Sto parlando della temutissima TEMPESTA DELLE VACCATE DI MERDA……. Altro che i Bastioni di Orione in fiamme o le porte di Tannhauser…. Qua Blade Runner, al confronto, faceva un’emerita pippa a chiunque.
La tempesta si profilava all’orizzonte con l’arrivo dei suoi araldi: non i 4 cavalieri dell’Apocalisse, ma con gli ANIMATORI della nave. E qua apriamo una parentesi: oltre alla distinzione tra animatori bravi e meno bravi, gli animatori si distinguono, anche in due categorie: quelli che non ti rompono i coglioni (e quindi se vuoi partecipare, partecipi, altrimenti te ne stai in pace) e quelli che invece, con una maestria unica, ti rompono i coglioni in maniera scientifica, finchè tu non molli e cedi, arrendendoti a qualsiasi idea malata la loro mente disturbata riesca a partorire.
Sinceramente non so da quale ramo evolutivo umano escano gli animatori di questo tipo (alcuni dicono dal ramo Homo Piattolus, purtroppo non ci sono elementi per avallare questa tesi).
Tornando al viaggio: avendoli visti in lontananza, capisco che si stava prospettando qualcosa di assolutamente tremendo e quindi mi defilo, riscoprendo le capacità mimetiche che al liceo mi permettevano di non essere individuato dai professori quando ero impreparato (i miei compagni più bravi erano capaci di mimetizzarsi con il banco, diventando degli inerti pezzi di legno).
Mimetizzato da Panda (non la macchina, l’animale) sono riuscito a passare inosservato quanto una Panda (non l’animale, la macchina), mentre gli animatori incominciavano a mietere vittime e alla fine hanno messo in piedi l’orrido spettacolino del Karaoke.

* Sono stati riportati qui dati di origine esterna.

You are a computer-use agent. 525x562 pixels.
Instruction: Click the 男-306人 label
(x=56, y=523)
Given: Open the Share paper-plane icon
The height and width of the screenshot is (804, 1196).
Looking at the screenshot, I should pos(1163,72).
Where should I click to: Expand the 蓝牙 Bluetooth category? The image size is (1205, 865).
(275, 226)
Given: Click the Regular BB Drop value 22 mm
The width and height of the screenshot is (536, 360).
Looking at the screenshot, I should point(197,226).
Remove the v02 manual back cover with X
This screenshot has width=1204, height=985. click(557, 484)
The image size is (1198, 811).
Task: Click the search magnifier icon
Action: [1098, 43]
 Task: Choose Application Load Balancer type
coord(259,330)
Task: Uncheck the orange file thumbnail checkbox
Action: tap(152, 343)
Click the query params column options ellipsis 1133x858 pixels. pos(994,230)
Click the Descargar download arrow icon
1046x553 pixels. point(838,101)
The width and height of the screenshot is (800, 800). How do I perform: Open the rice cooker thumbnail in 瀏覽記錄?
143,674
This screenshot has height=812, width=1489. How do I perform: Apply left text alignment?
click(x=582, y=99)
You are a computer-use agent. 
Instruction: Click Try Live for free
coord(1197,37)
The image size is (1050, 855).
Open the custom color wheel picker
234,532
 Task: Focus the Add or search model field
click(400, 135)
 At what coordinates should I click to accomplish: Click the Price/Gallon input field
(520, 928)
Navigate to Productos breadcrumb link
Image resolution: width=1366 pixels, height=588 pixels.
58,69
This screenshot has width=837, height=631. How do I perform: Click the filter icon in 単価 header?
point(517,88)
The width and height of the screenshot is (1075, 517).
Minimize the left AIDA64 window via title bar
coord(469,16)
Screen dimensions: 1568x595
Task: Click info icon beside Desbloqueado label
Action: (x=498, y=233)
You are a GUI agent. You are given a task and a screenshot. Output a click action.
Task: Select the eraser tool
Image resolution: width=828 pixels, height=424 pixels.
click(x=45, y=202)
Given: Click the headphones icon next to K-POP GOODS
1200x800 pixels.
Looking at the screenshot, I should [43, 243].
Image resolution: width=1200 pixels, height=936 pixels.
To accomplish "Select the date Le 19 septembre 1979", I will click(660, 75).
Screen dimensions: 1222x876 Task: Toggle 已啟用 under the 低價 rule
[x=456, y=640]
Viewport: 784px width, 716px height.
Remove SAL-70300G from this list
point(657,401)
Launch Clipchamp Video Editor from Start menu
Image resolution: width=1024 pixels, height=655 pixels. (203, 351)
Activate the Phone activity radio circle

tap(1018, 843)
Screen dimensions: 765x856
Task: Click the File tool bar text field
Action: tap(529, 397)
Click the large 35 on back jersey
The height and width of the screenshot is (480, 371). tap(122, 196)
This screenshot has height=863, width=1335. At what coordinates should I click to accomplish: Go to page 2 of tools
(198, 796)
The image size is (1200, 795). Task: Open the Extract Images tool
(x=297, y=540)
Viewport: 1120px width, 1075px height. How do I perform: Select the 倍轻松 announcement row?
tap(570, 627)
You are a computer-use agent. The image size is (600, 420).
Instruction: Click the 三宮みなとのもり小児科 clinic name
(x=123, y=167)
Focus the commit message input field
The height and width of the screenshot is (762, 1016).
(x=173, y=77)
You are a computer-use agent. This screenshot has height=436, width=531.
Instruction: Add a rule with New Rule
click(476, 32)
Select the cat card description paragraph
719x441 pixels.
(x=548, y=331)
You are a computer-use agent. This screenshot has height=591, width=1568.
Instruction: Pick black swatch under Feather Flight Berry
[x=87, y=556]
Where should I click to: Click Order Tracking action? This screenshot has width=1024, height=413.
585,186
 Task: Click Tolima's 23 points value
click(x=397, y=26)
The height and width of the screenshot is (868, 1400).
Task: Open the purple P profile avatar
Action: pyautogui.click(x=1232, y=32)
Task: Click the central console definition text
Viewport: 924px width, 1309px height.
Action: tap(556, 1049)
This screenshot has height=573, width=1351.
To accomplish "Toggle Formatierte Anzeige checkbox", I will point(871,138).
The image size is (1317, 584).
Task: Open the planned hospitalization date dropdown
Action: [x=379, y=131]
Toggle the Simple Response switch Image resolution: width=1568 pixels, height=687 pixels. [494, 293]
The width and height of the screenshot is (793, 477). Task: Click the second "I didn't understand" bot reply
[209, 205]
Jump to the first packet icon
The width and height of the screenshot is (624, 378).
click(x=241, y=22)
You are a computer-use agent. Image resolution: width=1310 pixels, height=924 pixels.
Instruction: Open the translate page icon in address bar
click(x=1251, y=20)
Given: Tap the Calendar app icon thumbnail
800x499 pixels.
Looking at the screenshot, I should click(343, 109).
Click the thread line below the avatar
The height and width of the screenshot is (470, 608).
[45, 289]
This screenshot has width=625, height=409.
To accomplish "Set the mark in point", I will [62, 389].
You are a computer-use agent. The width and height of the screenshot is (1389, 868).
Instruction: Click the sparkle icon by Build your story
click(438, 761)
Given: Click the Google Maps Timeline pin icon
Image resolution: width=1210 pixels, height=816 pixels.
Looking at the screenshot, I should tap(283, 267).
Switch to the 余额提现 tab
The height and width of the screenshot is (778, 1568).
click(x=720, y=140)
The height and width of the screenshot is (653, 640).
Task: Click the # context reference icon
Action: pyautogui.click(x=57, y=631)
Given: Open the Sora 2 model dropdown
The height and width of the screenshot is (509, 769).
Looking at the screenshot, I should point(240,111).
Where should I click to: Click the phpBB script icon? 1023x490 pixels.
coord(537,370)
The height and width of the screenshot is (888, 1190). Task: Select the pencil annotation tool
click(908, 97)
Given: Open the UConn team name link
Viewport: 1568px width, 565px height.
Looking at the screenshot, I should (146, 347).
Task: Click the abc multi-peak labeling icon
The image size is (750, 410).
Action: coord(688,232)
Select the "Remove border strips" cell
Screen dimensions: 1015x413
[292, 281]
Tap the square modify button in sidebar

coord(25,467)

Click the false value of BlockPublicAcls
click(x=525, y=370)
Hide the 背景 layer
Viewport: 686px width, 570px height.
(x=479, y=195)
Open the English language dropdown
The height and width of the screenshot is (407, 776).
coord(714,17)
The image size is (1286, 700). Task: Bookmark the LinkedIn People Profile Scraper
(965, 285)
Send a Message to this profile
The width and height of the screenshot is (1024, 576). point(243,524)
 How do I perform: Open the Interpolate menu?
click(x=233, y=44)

Ho visto dei cinquantenni padri di famiglia stonare anche l’instonabile e accogliere sorridendo gli spernacchiamenti di mezza nave, ragazze e ragazzi arrivare sul palco spinti a viva forza dai genitori ed essere sommersi dai fischi (e poi ci chiediamo come nascano le erike di mezzo mondo). Bambini di 5 anni lanciati allo sbaraglio e quando scendevano dal palco portavano i segni di traumi psicologici. Insomma ho finalmente capito da dove cazzarola la De Filippi e la D’Eusanio tirano fuori delle persone disposte a sputtanarsi in mondovisione e ad essere contente.